Two versions of Dante Gabriel Rossetti's How They Met Themselves, in the collection of the Fitzwilliam Museum, Cambridge. On the left is the 1864 version in bodycolour on paper (object/13398), 339 mm x 273 mm; on the right is the pen and ink wash on paper version, 270 mm x 213 mm., accession no, 1424. Photo copyright, © Fitzwilliam Museum, Cambridge (taken by Andrew Norman), kindly released on the Creative Commons License (BY-NC-ND).
Ford Madox Hueffer draws attention to this work, of which there had been an earlier version in 1851, saying that it "shows Rossetti’s strong liking for subjects connected with the supernatural — his strong liking, because so very much of Rossetti’s most fervent individuality is thrown into, and expressed in, this drawing of two lovers, who, walking in a wood, meet their doppel-gaengers and are lamentably stricken by the presage of approaching disaster. It is one of Rossetti's best designs" (54).
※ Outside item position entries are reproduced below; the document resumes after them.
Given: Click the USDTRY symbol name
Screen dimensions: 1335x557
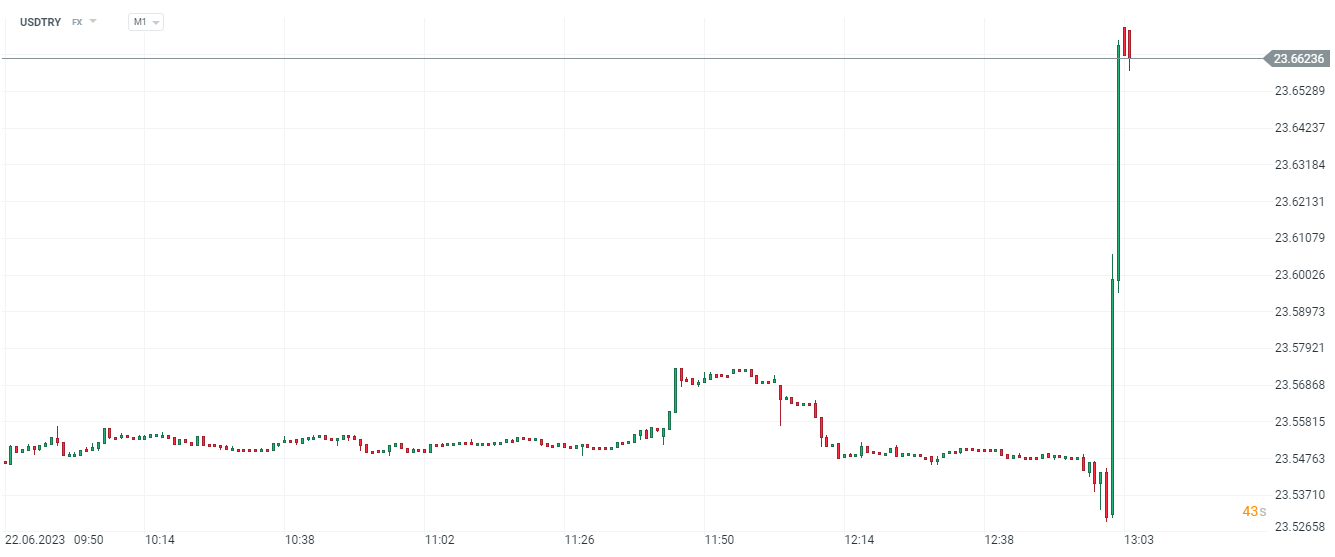Looking at the screenshot, I should [40, 21].
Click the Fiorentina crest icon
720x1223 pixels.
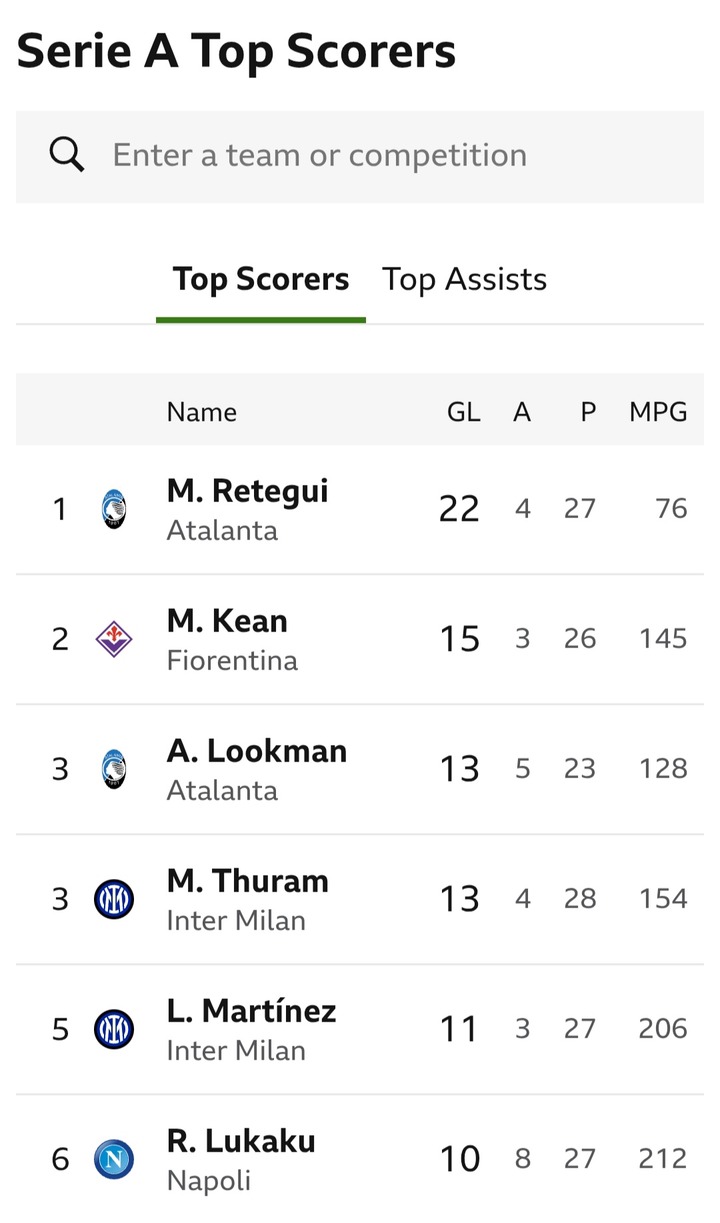pos(114,639)
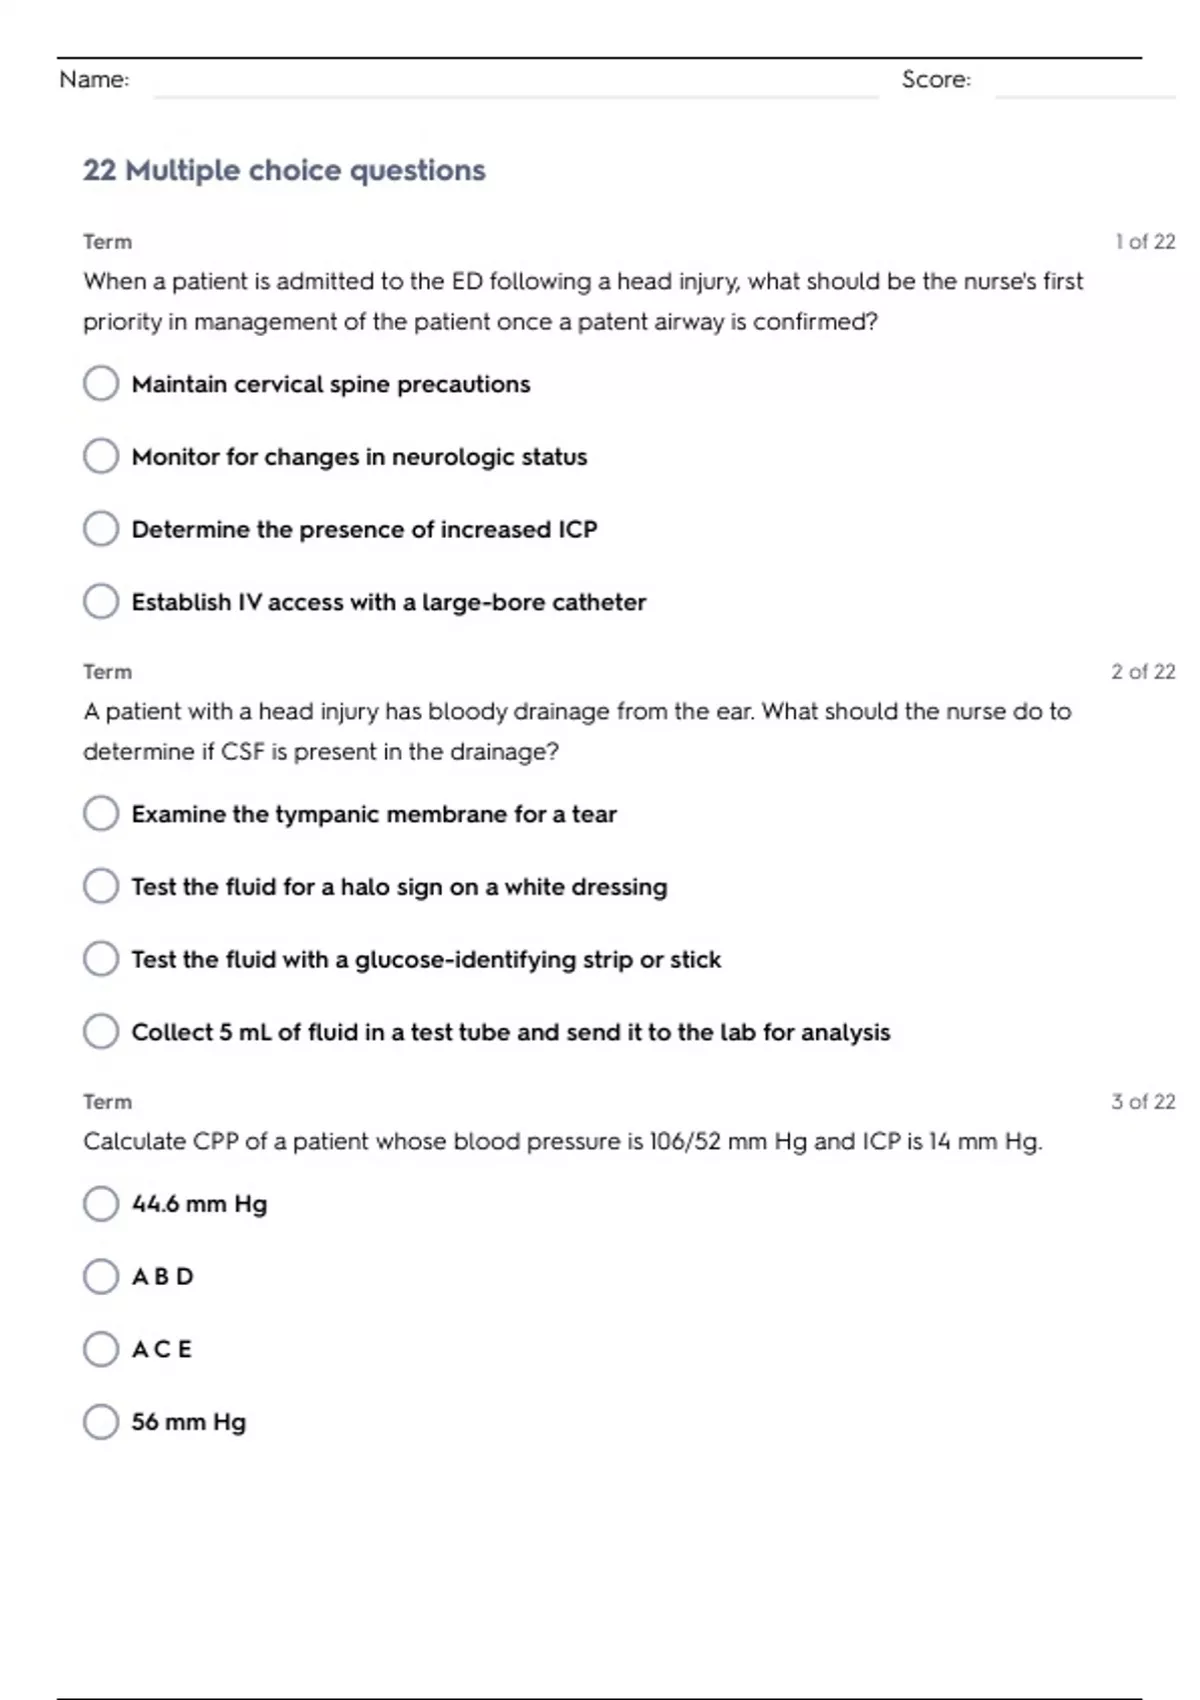1200x1700 pixels.
Task: Choose 'Monitor for changes in neurologic status'
Action: coord(101,456)
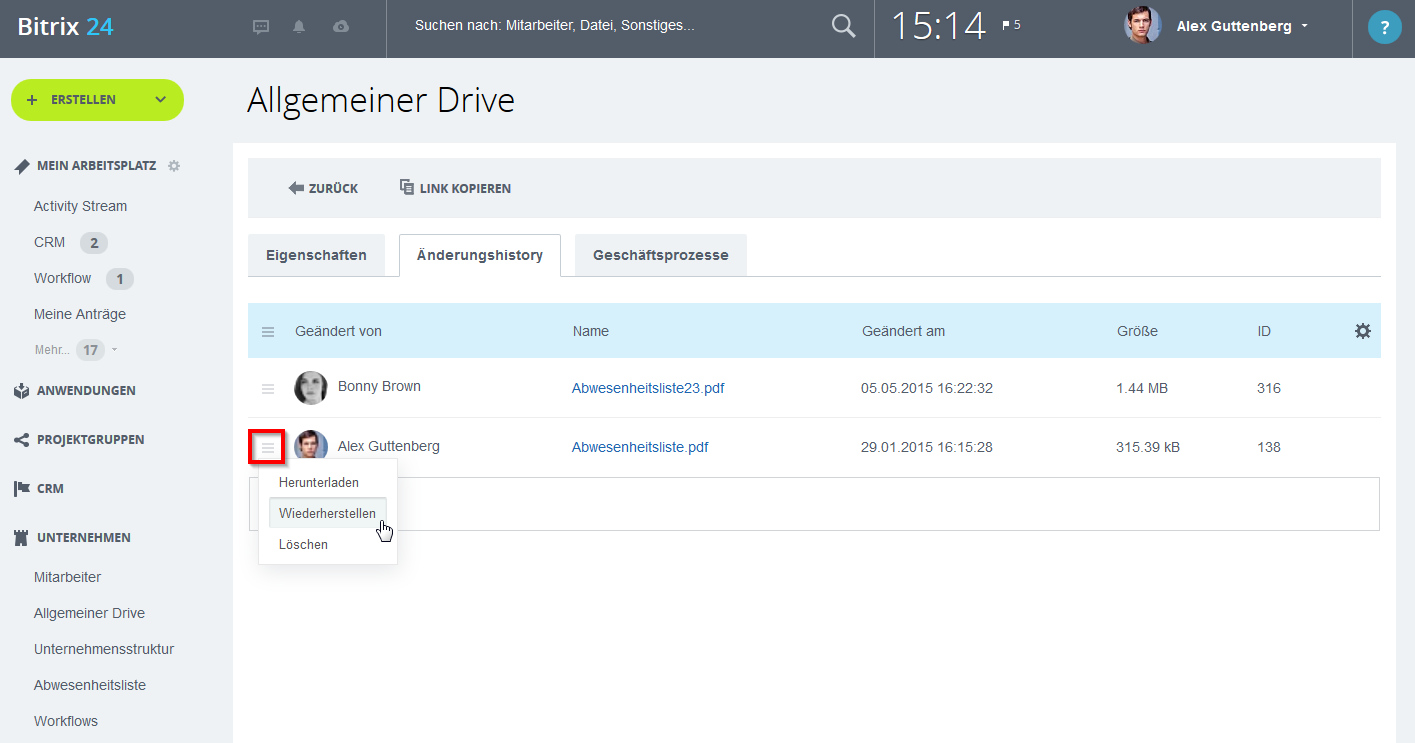Open the row menu for Bonny Brown's entry
Screen dimensions: 1415x743
pos(267,387)
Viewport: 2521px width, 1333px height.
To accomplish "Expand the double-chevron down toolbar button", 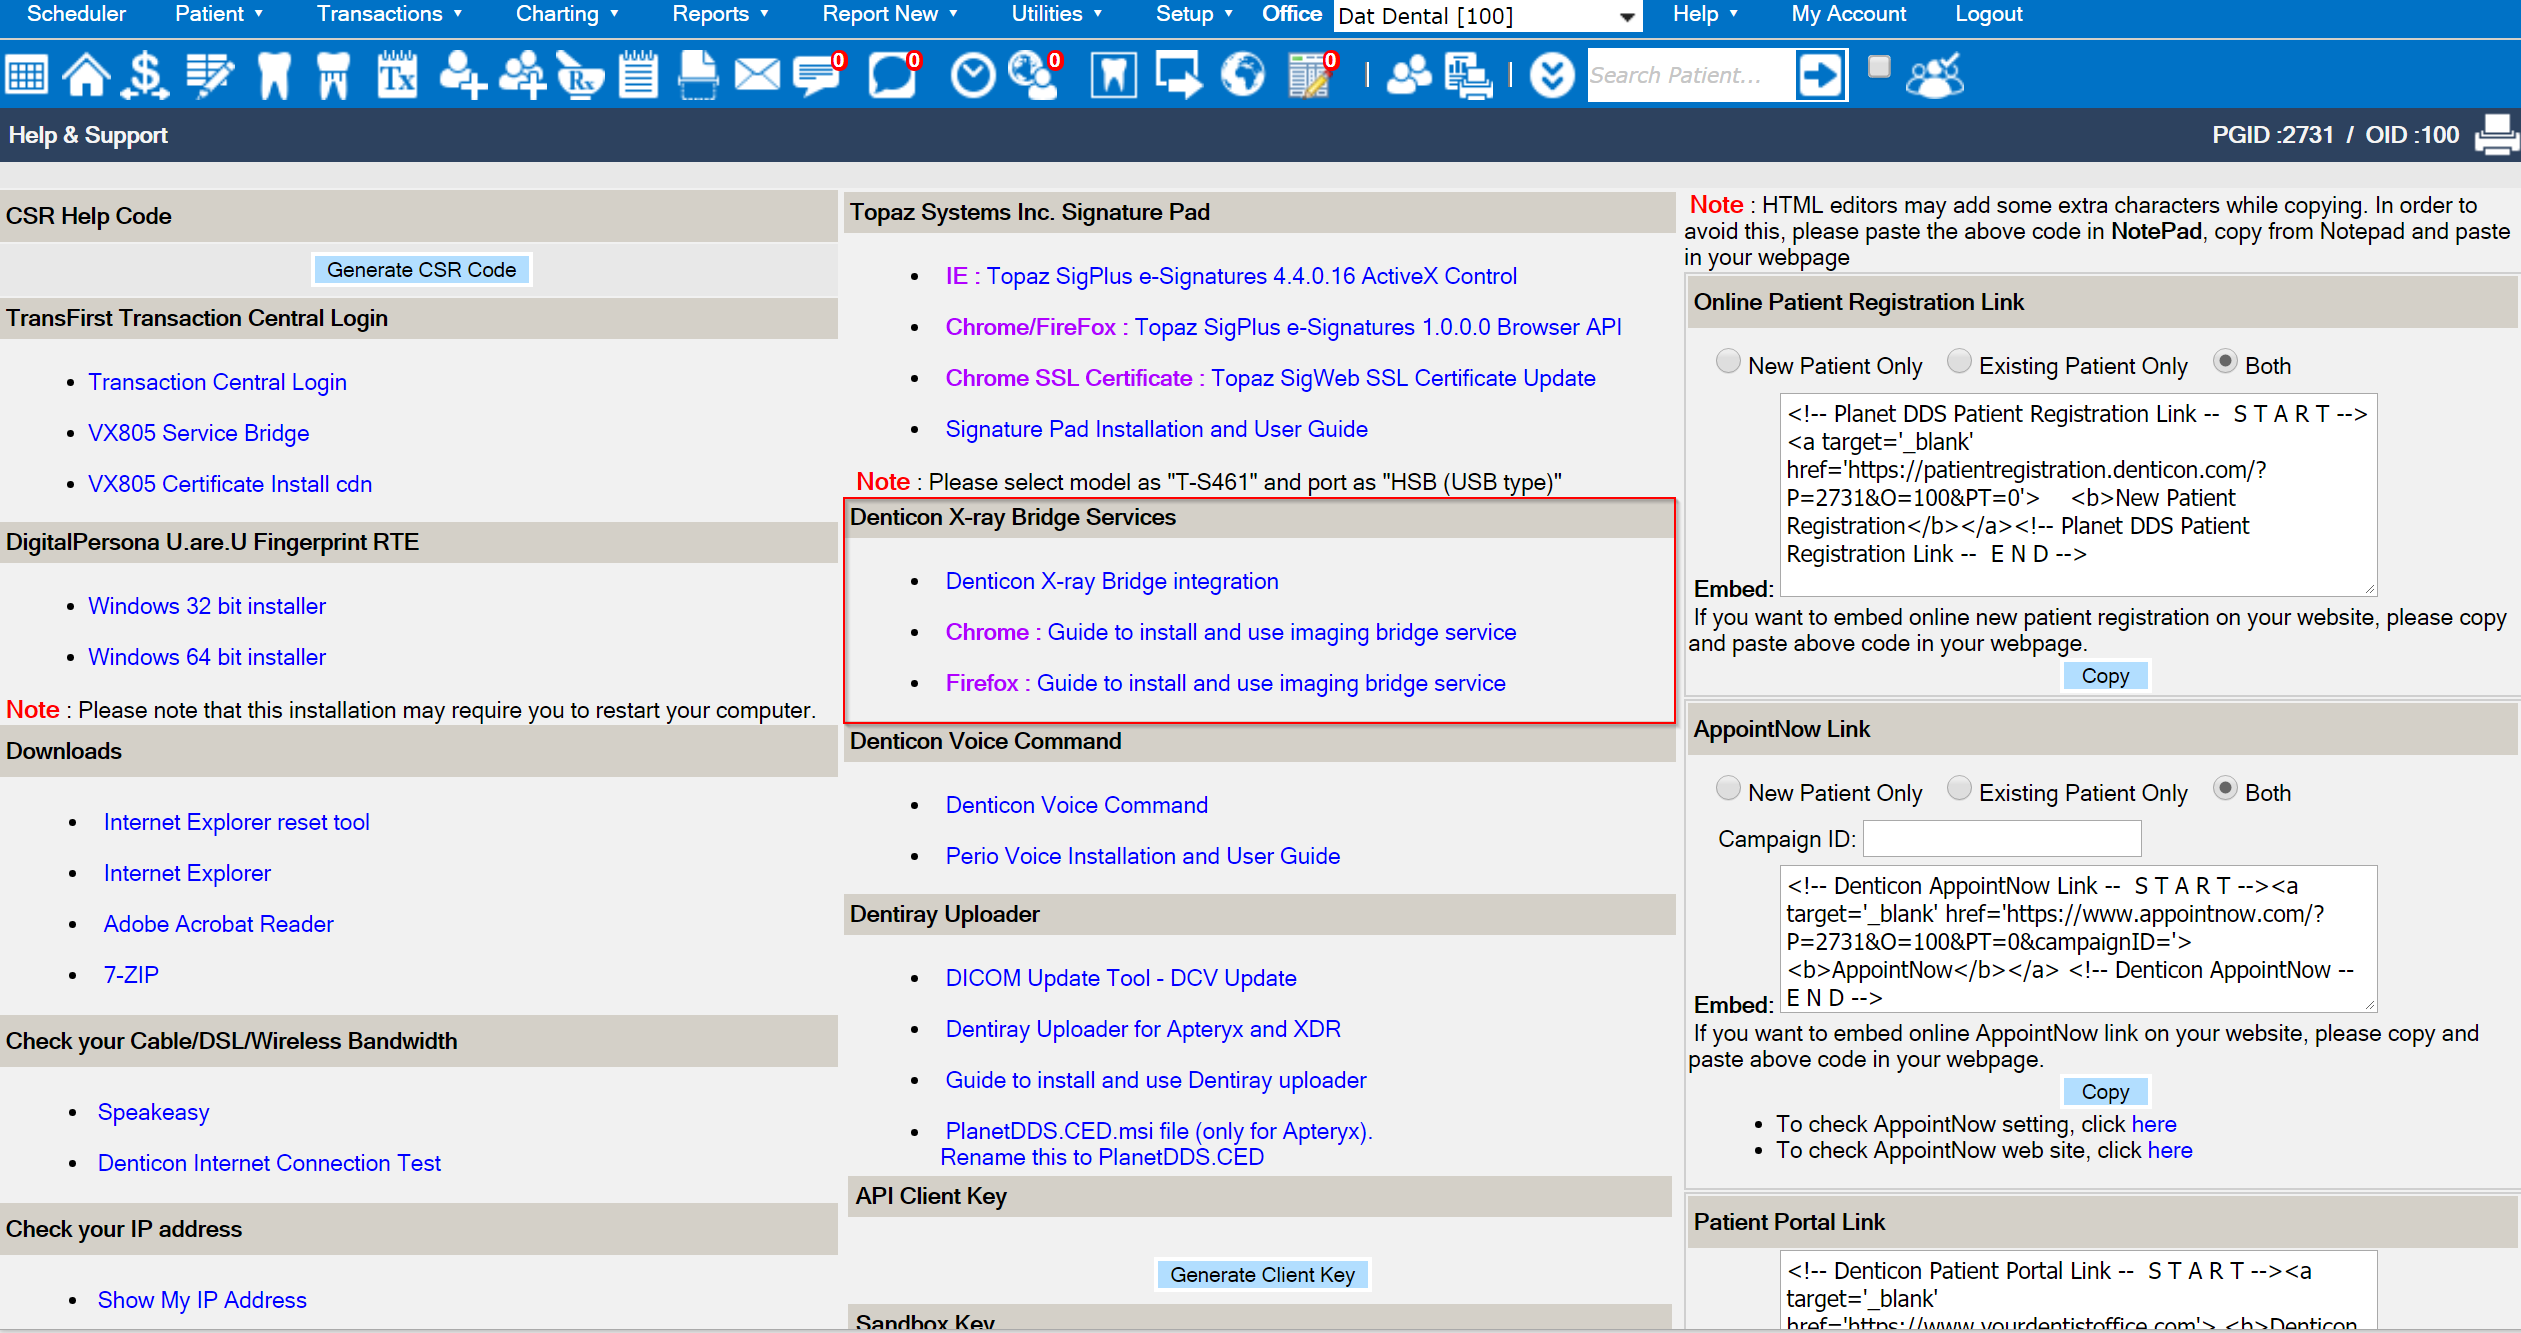I will click(1551, 76).
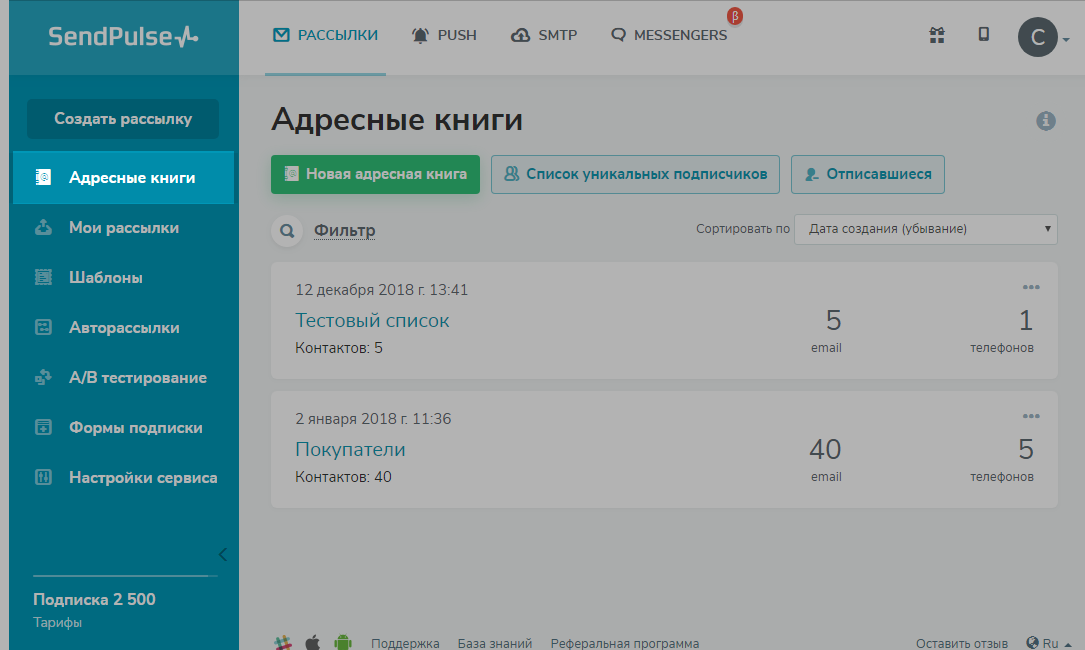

According to Virginia Surtees, the 1851 drawing was "either lost or destroyed", so the ink and wash version on the right must have been the one executed "during the artist's honeymoon in Paris (1860)" to replace that. It seems odd to have worked on this on a honeymoon. Whatever the particular context, it is clear that the concept had some special meaning for Rossetti: "Called by Rossetti the ‘Bogie drawing’, it illustrates the legend of the Doppelgänger which had fascinated him since childhood" (Surtees). — Jacqueline Banerjee.
Bibliography
"How They Met Themselves: 2300." Fitzwilliam Museum. Web. 11 July 2022.
How They Met Themselves, by Rossetti." Fitzwilliam Museum. Web. 11 July 2022.
Hueffer, Ford Madox. Rossetti: A Crical Essay on His Art. London: Duckworth, 1914. Internet Archive. Million Books Project. Web. 11 July 2022.
Surtees, Virginia, qtd. in "How They Met Themselves." Rossetti Archive. Web. 11 July 2022.